Forest Laboratories says it has pulled out of a collaboration with fellow US firm Replidyne to develop an antibiotic which was rejected by the US Food and Drug Administration last October.
The two firms linked up last February to develop faropenem medoxomil but received a jolt when the FDA issued a non-approvable letter for all four uses for which Replidyne had sought the green light – acute bacterial sinusitis, community-acquired pneumonia, acute exacerbation of chronic bronchitis and uncomplicated skin and skin structure infections.
Explaining his firm’s decision to terminate the deal, Forest chief executive Howard Solomon said the agency's non-approvable letter “clearly raises regulatory uncertainty. We have carefully reviewed all the existing data and the FDA's pronouncements and have determined that we should not continue further development of the faropenem programme."

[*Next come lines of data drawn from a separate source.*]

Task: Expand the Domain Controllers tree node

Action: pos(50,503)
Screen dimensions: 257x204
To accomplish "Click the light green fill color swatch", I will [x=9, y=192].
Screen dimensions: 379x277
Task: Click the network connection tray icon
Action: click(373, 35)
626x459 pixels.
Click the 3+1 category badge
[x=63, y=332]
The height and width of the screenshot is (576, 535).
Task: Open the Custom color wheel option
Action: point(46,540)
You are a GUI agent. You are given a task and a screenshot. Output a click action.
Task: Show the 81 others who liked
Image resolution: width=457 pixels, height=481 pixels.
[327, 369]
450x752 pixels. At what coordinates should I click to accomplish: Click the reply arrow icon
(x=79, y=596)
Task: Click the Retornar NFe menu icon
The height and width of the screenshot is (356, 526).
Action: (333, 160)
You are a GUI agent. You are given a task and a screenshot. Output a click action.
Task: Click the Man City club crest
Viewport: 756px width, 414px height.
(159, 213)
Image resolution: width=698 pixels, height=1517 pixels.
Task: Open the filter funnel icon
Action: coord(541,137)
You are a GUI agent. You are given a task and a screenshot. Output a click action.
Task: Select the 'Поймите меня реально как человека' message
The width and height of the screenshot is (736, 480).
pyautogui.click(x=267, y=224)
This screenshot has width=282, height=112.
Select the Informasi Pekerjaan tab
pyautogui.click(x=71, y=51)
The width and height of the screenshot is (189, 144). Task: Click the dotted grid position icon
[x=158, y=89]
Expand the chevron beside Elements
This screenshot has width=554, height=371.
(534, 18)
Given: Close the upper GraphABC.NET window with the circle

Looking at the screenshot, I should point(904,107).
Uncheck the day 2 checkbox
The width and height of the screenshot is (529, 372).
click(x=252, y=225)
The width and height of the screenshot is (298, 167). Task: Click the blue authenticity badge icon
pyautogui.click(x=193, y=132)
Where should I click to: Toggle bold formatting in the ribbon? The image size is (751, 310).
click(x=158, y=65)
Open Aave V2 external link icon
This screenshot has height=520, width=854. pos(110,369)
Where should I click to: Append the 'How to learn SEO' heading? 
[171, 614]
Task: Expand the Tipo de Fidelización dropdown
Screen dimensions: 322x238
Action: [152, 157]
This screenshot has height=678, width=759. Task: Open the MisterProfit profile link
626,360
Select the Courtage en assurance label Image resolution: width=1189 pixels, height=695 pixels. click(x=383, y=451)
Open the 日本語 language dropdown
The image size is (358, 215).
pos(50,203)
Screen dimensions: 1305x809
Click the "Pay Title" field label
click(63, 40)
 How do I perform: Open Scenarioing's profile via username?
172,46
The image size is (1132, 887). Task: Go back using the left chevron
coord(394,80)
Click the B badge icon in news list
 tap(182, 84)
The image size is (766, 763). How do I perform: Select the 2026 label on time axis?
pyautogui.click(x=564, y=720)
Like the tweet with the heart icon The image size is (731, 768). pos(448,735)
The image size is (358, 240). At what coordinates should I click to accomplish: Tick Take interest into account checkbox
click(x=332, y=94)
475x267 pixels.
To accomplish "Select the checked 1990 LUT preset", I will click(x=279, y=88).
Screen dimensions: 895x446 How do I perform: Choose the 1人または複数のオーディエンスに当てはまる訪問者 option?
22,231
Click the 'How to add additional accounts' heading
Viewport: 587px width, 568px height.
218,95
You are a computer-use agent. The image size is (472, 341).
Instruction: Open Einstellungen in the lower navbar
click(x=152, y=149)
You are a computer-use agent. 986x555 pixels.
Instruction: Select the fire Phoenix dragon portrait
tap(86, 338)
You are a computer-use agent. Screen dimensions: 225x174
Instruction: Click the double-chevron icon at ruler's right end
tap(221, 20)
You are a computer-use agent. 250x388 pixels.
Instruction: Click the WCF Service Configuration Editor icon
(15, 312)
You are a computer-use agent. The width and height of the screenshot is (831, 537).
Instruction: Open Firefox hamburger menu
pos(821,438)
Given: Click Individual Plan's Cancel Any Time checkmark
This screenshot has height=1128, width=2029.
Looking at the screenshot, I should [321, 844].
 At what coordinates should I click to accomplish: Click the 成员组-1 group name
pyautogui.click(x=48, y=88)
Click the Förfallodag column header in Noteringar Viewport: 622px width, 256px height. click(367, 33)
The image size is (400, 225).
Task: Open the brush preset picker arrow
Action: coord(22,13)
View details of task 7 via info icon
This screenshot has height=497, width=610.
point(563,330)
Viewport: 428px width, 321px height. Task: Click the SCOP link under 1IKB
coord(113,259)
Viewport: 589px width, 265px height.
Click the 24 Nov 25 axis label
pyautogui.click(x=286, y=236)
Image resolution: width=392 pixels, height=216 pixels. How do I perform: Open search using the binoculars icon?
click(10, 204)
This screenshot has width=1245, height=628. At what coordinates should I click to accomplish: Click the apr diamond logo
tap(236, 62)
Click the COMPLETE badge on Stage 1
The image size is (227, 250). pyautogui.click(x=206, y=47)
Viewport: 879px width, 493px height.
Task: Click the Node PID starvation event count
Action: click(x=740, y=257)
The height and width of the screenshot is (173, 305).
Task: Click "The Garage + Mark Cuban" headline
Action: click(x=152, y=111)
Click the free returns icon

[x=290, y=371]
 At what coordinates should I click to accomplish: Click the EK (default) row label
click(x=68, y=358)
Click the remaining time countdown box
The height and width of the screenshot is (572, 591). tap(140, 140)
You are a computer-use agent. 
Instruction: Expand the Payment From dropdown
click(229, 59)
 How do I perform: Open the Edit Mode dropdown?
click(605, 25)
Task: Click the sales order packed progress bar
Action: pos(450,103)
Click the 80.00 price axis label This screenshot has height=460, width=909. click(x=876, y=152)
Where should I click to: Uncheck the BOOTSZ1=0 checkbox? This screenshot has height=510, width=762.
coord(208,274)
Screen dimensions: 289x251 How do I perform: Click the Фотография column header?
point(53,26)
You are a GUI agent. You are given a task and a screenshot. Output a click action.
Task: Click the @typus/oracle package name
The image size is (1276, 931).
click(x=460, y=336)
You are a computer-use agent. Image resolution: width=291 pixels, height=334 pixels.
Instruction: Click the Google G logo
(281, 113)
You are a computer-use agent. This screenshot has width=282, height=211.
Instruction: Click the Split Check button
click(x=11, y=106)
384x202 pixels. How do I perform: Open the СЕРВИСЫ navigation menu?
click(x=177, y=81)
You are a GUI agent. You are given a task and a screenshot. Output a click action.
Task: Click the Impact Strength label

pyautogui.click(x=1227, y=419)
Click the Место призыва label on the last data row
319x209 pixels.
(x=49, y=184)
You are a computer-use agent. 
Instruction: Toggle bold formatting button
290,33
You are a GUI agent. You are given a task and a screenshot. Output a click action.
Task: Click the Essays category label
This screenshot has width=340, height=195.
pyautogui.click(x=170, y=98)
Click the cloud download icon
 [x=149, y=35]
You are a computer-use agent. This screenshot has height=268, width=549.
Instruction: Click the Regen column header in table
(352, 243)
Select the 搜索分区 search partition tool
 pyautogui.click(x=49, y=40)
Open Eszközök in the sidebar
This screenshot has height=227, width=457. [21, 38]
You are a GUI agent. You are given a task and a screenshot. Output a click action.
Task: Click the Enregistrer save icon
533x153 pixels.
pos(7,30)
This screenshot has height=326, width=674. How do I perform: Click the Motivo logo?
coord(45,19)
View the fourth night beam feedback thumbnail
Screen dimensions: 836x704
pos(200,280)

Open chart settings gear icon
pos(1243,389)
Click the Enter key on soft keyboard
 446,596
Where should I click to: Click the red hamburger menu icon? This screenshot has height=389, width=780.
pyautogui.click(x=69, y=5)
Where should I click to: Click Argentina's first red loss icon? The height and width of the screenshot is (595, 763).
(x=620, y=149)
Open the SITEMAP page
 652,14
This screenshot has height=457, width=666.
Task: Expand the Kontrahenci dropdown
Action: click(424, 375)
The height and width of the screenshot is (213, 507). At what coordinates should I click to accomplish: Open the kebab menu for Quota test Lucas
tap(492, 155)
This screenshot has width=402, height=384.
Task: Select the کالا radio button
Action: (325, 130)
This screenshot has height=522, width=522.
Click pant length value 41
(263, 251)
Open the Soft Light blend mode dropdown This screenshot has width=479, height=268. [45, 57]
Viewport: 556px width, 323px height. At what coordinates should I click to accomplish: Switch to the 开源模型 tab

Replidyne, which will re-acquire all US adult and pediatric rights previously granted to Forest, does not share Mr Solomon’s pessimism and chief executive Kenneth Collins said "we remain confident in the viability of faropenem” as it could offer important advantages over current therapy. “Though the regulatory requirements for the approval of antibiotics have changed, we believe that faropenem can meet these new standards and are we working closely with the FDA to define a regulatory pathway for faropenem approval," he concluded.